Em 1989, foi celebrado um acordo sob o qual o governo se comprometeu a pagar os danos ocasionados às usinas pelos quatro anos anteriores de intervenção nos preços.

Seria levado em consideração índices técnicos apurados pela FGV no período de interferência nos preços com reajustes mensais do governo para recompor as perdas.

Em fevereiro de 1990, o acordo foi descumprido. O governo não apenas deixou de reajustar os preços, mas voltou a segurá-los para controlar a inflação dos alimentos e combustíveis, que em março daquele ano chegou a 82%.

Dali em diante, uma enxurrada de processos tomou o Judiciário, que os examina até hoje.

Pelas regras estabelecidas em casos de usinas julgados pelo STJ (Superior Tribunal de Justiça) e pelo próprio STF, todo tipo de sentença transitada em julgado, sob as quais não cabem recursos, não poderiam mais ser revistas.

Em 2013, durante a análise de um caso sobre o tema, o STJ estabeleceu que as usinas teriam direito a um novo cálculo de perdas naquele período, que levasse em conta seu prejuízo efetivo, com base em balanços individuais de dano nas operações daqueles anos. O governo não apresentou recurso contra a decisão.
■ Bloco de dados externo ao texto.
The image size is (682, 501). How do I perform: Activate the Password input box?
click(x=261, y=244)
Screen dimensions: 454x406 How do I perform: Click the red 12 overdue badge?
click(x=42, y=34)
Em 2020, o STF julgou a revisão e reconheceu sua validade.

Revisão perigosa

Agora, o governo tenta encontrar brechas legais para rever as perícias, inclusive as de casos com sentenças definitivas.

A AGU (Advocacia-Geral da União) avalia que não é problema pagar o que é devido às usinas, mas afirma que é preciso um pente-fino para definir os valores com a maior exatidão possível.

Para o caso em discussão na 2ª turma, que envolve a Jales Machado, o valor definido para o precatório 12 anos atrás era de R$ 74 milhões.

Em nota técnica enviada ao governo sobre o caso, o economista José Roberto Afonso explicou que a estratégia adotada pela União pode se mostrar perigosa. Ele explica que revisões de perícias podem apontar defasagens anteriores, levando ao encarecimento das indenizações.

Como exemplo, ele apontou oito casos nos quais foi pedida uma nova perícia após a sentença transitada em julgado. Os valores aumentaram, em média, 337%.

Em um deles, a perícia original havia determinado o pagamento de indenização de R$ 546,1 milhões, porém a reabertura da análise de prejuízos estimou um valor atualizado em R$ 5,1 bilhões, aumento de 840%.

Outro caso na mesma condição, o valor da perícia apontada inicialmente era de R$ 183 milhões, porém com a revisão dos prejuízos se estabeleceu um valor menor, de R$ 89 milhões.

Segundo o economista, alguns fatores explicam o fenômeno, como a adição de novos períodos de danos após laudo original, juros e atualização monetária, correção de equívocos da base de cálculo, entre outros.

Ele também argumenta que uma nova revisão pode prejudicar pequenos produtores e menos organizados, que não possuem registros contábeis de quase 40 anos atrás, diferente das grandes empresas que publicavam seus balanços em jornais.

O tributarista Fernando Scaff, que enviou parecer ao STF na última quinta (6), afirma que existe ainda um outro problema na revisão desses precatórios, agora envolvendo títulos que foram comercializados no mercado e já utilizados em outras transações.

"O impacto nos mercados será forte e imediato, pois há processos transitados em julgado que, por exemplo, foram definitivamente pagos por meio de precatórios, negociados entre empresas, serviram de lastro em operações financeiras, cedidos a instituições financeiras e fundos de investimentos, utilizados para o cumprimento de planos de recuperação judicial e negociados com o Poder Público para quitar passivos tributários", explica o advogado no parecer.

Dessa forma, avalia Scaff, o governo cria insegurança jurídica não só para as empresas envolvidas, mas em todo o mercado de compra e venda de precatórios.